BLOCO DE TEXTO
- - - - - - -
Mas, cuidado, panelas atraem raios.

Nelson Motta, O Globo, 14/3/2015

O recado das ruas


O PT, na oposição, se dizia diferente dos demais partidos. No governo, mostrou não era: era igual no que eles tinham de pior

14/03/2015 - 01h00
Lula, entre outras façanhas, recolocou as Forças Armadas na agenda política do país. Ao convocar o “exército do Stédile”, o MST, para ir às ruas e derrotar os que se opõem ao PT – 93% da população, segundo pesquisa em mãos do Planalto -, deu a senha para que se justifique a presença militar na cena pública.

Felizmente, tal não ocorreu. Os militares sabem distinguir bravata de realidade. O “exército do Stédile” paga R$ 35 por soldado, fornece transporte em ônibus alugados com verba do imposto sindical e mais um farnel de sanduíche de mortadela.

Não foi suficiente para reunir mais que sete ou dez mil “soldados” na avenida Paulista. Mas Stédile avisa: “Engraxem as chuteiras, pois o jogo apenas começou”. Que jogo? Com esse time, não se chega nem à quinta divisão.

O PT, na verdade, está apavorado. Se apenas 7% do país apoiam o governo Dilma, estamos diante de uma de duas hipóteses: ou a burguesia aumentou o seu tamanho – e é a maior do planeta – ou o partido perdeu sua massa de manobra.

O que restou ao PT foi a militância paga, o “povo profissional”, que se manifesta em dias de semana porque não trabalha. A conivência do governo federal é óbvia. Quando os caminhoneiros fecharam as estradas, mandou a Guarda Nacional reprimi-los; quando o MST fez o mesmo, não mandou ninguém.

Enquanto os caminhoneiros protestavam contra o aumento do diesel – que é vendido mais barato no Paraguai, que o importa de nós -, o MST protestava contra a burguesia e o imperialismo. Aos caminhoneiros, foi aplicada a multa de R$ 10 mil por dia de paralisação; ao MST, foi fornecida a remuneração acima.

O roubo não é um componente ideológico. Não é de esquerda, nem de direita: é simplesmente um crime, capitulado nos códigos penais de países “de esquerda” e “de direita”. A população, em sua esmagadora maioria, nem sabe o que são esses conceitos. Mas sabe muito bem o que é embromação, malandragem – e sabe distinguir bem a retórica do mentiroso.

Sabe constatar gestos de cara de pau, quando, por exemplo, os predadores da Petrobras convocam um ato em defesa da empresa que eles mesmos liquidaram. Quando Lula, no ato da ABI, em que convocou o “exército do Stédile”, diz que “a Petrobras é nossa”, está sendo sincero pelo avesso. Comete um ato falho, sem o perceber. A frase embute uma confissão, que explica o que a CPI está apurando na Câmara dos Deputados.

O PT, na oposição, se dizia diferente dos demais partidos. No governo, mostrou não era: era igual no que eles tinham de pior. É hoje aliado dos que, no passado, classificava de ladrões. Hoje, diante do Petrolão, um escândalo sem precedentes, se esforça para mostrar que é igual a todos, que apenas deu sequência a uma prática já instalada. Com isso, piora o que já é ruim.

Quando alguém se defende de um ilícito com o argumento de que outros também o praticaram, não está propriamente se proclamando inocente. Quando esse alguém é governo, acrescenta ao delito de que é acusado outro: o de prevaricação.
- - - - - - -
REGISTROS DE DADOS
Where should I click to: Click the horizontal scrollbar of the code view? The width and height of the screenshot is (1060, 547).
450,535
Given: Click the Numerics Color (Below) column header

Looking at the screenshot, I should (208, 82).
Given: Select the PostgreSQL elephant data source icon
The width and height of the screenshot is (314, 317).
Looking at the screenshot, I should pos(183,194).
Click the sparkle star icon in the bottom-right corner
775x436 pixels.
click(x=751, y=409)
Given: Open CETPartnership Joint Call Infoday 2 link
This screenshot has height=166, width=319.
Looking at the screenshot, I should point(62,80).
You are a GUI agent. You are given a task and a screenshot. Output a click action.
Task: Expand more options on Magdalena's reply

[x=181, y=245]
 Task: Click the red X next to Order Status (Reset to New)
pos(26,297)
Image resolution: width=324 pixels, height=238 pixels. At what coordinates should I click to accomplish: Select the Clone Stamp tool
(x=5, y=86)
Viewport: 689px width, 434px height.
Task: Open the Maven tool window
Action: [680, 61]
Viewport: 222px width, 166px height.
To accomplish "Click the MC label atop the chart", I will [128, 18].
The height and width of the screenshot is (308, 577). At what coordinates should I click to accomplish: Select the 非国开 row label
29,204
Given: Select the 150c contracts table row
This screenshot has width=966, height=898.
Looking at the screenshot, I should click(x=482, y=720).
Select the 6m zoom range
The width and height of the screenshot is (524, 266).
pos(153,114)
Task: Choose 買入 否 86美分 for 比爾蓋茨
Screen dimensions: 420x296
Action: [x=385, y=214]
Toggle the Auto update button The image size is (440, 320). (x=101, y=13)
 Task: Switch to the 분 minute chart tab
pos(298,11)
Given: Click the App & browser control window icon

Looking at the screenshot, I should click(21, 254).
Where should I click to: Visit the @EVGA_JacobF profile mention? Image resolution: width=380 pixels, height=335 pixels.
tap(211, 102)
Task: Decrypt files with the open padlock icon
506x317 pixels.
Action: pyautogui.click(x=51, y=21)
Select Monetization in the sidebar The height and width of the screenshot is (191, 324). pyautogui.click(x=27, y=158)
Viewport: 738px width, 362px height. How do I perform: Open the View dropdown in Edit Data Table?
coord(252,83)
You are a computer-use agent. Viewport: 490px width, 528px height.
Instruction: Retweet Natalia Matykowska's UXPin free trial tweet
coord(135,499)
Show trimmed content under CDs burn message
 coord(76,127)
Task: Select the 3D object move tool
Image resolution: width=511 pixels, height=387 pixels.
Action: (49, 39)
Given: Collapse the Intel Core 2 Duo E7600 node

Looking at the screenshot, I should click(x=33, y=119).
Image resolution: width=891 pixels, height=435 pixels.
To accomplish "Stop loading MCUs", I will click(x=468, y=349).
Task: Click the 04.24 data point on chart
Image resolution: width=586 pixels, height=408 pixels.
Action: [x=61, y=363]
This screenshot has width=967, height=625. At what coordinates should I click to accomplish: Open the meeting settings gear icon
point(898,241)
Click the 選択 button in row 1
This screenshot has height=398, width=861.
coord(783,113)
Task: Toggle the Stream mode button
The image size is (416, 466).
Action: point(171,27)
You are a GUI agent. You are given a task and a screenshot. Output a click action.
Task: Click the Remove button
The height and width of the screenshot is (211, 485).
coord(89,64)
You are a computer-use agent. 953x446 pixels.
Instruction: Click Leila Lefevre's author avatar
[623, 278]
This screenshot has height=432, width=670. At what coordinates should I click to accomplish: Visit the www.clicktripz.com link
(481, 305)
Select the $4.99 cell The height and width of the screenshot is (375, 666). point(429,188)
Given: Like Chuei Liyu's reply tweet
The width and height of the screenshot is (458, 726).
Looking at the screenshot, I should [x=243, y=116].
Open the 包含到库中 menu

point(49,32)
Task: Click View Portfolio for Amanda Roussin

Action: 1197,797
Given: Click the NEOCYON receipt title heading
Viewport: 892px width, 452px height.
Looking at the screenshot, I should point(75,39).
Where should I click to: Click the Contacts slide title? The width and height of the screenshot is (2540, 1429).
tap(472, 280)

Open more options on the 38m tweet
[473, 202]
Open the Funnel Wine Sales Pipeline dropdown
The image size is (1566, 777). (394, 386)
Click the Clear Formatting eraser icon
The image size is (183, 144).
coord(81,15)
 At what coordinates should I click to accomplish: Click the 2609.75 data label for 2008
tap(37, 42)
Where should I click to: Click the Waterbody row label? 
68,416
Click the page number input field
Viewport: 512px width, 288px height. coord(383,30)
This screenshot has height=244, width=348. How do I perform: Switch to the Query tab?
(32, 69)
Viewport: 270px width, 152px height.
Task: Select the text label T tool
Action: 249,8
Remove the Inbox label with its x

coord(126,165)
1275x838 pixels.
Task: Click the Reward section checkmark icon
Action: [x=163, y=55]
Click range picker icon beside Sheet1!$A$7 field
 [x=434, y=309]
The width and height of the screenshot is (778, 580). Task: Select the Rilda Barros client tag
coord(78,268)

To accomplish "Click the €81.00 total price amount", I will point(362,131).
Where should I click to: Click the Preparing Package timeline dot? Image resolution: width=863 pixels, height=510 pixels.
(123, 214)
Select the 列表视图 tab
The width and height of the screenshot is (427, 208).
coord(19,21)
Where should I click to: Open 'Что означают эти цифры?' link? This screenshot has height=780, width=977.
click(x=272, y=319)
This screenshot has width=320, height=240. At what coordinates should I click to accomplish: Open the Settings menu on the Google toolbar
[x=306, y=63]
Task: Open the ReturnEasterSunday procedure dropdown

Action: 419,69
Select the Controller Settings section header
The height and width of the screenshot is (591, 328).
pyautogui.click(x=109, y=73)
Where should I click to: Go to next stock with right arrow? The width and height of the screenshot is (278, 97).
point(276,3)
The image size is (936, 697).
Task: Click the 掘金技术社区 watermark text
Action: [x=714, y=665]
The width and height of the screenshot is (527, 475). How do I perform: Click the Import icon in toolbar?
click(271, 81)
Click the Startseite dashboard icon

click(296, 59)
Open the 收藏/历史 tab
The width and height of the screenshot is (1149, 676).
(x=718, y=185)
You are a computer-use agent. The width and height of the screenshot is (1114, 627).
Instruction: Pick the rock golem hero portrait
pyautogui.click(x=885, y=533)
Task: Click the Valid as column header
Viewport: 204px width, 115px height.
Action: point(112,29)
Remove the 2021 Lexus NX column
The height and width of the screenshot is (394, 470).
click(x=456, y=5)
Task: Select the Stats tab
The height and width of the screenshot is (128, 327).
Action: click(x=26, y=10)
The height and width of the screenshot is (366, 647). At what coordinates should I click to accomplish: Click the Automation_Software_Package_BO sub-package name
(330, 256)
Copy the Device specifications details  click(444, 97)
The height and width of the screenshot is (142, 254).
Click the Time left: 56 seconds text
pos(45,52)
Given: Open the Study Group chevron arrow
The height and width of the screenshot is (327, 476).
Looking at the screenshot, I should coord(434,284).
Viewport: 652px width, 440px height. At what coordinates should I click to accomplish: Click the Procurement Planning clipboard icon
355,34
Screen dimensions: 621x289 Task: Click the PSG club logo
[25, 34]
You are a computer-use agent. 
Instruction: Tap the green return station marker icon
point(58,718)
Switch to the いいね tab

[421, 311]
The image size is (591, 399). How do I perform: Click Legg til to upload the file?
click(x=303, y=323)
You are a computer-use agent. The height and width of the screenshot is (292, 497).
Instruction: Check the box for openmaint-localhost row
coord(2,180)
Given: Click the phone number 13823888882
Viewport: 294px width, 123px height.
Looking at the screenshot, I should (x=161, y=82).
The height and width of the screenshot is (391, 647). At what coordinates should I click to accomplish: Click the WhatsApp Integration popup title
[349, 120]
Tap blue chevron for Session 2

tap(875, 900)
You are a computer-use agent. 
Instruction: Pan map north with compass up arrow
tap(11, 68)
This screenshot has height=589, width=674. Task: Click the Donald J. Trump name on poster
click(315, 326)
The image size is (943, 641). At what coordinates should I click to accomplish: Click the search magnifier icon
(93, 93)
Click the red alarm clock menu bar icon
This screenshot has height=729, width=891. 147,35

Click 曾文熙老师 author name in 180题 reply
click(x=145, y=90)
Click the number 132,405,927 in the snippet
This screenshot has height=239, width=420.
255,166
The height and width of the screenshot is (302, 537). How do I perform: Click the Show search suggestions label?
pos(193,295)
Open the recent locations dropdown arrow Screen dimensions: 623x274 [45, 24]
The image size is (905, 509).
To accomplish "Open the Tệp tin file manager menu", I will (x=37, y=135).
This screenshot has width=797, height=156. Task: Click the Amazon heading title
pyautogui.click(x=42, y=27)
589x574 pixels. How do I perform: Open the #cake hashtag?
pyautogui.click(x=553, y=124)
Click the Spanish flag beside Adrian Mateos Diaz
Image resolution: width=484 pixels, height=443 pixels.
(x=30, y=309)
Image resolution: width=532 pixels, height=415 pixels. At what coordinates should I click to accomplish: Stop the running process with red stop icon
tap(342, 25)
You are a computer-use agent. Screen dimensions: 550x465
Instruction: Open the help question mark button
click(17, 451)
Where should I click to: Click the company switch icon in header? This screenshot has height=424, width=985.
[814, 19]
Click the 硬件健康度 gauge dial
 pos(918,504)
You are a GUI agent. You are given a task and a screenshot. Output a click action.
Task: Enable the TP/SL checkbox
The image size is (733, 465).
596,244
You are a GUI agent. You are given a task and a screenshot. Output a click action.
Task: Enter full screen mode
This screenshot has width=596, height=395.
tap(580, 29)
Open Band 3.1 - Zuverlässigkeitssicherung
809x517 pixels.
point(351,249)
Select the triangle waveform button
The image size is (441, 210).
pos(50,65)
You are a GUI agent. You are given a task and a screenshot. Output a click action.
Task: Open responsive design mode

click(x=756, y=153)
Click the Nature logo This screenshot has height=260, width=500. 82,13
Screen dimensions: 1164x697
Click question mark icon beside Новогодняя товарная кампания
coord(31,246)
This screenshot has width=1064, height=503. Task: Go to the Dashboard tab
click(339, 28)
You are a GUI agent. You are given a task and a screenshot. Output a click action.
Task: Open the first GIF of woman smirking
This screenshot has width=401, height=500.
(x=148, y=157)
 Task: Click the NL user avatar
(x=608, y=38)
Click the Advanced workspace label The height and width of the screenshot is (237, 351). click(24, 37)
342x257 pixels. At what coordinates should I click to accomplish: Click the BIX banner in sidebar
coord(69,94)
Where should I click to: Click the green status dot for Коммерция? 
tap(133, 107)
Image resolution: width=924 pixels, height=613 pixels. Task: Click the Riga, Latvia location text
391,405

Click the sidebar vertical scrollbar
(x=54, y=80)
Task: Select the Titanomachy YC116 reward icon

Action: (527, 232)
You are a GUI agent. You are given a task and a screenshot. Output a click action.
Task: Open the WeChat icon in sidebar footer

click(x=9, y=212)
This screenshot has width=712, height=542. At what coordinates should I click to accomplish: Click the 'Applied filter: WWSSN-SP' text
- - - - - - -
INSTRUÇÕES
Por favor, reproduza fielmente o trecho do texto sobre o PT e o MST começando em "O roubo não" e terminando em "Câmara dos Deputados.".

RESULTADO
O roubo não é um componente ideológico. Não é de esquerda, nem de direita: é simplesmente um crime, capitulado nos códigos penais de países “de esquerda” e “de direita”. A população, em sua esmagadora maioria, nem sabe o que são esses conceitos. Mas sabe muito bem o que é embromação, malandragem – e sabe distinguir bem a retórica do mentiroso.

Sabe constatar gestos de cara de pau, quando, por exemplo, os predadores da Petrobras convocam um ato em defesa da empresa que eles mesmos liquidaram. Quando Lula, no ato da ABI, em que convocou o “exército do Stédile”, diz que “a Petrobras é nossa”, está sendo sincero pelo avesso. Comete um ato falho, sem o perceber. A frase embute uma confissão, que explica o que a CPI está apurando na Câmara dos Deputados.